Reordenar a zona euro agora tem muitos inconvenientes, mas os assuntos difíceis têm de ser discutidos com inteligência, em vez de permitir que a Europa fique à mercê de ventos financeiros alimentados por mentalidades tacanhas com um histórico de pensamento terrível.

O processo tem de começar por uma restrição imediata do poder sem oposição das agências de rating para darem ordens unilaterais. Estas agências são difíceis de disciplinar, apesar do seu negro historial, mas uma voz bem definida de governos legítimos pode fazer uma grande diferença enquanto as soluções são trabalhadas, especialmente se as instituições financeiras internacionais também colaborarem. Parar a marginalização da tradição democrática da Europa tem uma urgência difícil de exagerar. A democracia europeia é importante para a Europa – e para o mundo.

Análise

Ajuda à Grécia viola o princípio democrático

Quando um governo falha, pode ser mudado.
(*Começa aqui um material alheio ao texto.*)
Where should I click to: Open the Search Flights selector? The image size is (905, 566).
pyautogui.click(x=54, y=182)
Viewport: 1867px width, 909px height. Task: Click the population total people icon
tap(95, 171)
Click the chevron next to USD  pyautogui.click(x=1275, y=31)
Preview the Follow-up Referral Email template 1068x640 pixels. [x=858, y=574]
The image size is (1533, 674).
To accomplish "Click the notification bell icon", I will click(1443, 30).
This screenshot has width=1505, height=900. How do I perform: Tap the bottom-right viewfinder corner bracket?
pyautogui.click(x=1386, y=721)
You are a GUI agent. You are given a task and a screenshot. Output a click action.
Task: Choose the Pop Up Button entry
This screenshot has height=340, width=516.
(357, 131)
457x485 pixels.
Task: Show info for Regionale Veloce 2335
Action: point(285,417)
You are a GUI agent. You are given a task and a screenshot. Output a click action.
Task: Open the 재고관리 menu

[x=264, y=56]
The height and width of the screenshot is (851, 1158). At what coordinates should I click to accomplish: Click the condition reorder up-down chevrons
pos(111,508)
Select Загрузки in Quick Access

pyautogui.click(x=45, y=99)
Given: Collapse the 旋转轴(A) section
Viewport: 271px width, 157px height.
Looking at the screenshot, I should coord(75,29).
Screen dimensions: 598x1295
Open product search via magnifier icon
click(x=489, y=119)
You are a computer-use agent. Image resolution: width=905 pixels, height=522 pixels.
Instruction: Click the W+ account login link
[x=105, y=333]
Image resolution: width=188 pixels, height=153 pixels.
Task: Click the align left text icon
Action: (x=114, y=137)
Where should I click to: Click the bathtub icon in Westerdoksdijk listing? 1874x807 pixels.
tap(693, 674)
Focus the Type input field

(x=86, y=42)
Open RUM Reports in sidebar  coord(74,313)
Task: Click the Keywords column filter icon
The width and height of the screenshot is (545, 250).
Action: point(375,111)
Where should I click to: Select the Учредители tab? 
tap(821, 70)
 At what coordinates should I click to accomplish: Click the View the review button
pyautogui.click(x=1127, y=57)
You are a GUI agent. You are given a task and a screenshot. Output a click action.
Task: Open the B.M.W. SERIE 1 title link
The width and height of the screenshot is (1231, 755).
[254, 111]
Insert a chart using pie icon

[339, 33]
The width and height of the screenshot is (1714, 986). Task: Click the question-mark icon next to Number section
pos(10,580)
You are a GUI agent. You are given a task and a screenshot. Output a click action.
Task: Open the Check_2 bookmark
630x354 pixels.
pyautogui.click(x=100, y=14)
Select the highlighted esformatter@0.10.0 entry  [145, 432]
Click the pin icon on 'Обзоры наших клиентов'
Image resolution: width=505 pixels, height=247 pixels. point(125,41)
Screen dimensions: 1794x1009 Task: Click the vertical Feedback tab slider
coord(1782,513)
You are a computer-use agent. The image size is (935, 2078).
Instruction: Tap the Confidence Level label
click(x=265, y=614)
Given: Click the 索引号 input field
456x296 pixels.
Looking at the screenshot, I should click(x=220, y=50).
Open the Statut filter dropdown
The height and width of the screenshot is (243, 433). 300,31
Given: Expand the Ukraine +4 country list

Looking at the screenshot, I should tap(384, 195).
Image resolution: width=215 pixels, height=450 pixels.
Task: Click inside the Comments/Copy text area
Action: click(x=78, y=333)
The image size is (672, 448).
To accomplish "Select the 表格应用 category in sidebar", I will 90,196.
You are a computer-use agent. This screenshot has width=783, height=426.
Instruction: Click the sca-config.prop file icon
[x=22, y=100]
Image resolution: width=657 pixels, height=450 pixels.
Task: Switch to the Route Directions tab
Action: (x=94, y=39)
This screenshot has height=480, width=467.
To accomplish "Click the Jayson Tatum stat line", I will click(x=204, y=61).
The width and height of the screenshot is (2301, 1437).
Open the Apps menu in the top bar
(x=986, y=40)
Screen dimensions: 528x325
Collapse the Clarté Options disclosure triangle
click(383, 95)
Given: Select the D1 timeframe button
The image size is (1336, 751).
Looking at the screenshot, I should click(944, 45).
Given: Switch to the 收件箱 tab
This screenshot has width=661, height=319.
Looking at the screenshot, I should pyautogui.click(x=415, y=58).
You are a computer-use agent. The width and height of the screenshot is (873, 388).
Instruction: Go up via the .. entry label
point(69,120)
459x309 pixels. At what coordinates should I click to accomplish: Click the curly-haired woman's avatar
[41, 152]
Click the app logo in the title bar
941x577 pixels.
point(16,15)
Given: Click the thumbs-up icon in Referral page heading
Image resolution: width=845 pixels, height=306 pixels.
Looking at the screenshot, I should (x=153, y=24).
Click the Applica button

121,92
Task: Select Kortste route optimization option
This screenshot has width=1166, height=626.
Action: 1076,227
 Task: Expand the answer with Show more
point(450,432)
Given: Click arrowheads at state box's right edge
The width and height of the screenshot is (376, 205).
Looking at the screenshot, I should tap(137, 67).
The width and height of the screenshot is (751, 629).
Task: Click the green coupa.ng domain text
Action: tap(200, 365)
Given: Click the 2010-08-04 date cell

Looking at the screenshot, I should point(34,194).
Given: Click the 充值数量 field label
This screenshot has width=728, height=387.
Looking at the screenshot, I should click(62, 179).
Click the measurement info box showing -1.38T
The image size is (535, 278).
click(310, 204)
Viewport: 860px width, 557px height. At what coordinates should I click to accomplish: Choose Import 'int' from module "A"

Mas, perante o retumbante fracasso da UE na crise grega, contra quem podemos votar?, pergunta a revista alemã Stern. Os europeus estão privados de um direito fundamental: o de votar. Por isso, é impossível realizar uma ajuda financeira democrática da UE aos gregos. Porque, se a chanceler alemã Angela Merkel e o presidente francês Nicolas Sarkozy governarem a Grécia, estão a violar a soberania grega, mas se ajudarmos os gregos aceitando uma perde de controlo sobre as nossas próprias finanças, estamos a violar, igualmente, um dos princípios democráticos. O dilema é este: ao ajudarmos os gregos somos, inevitavelmente, maus democratas. E ao não os ajudarmos somos maus europeus. Por isso, a solução é uma união política, eleita pelos cidadãos europeus.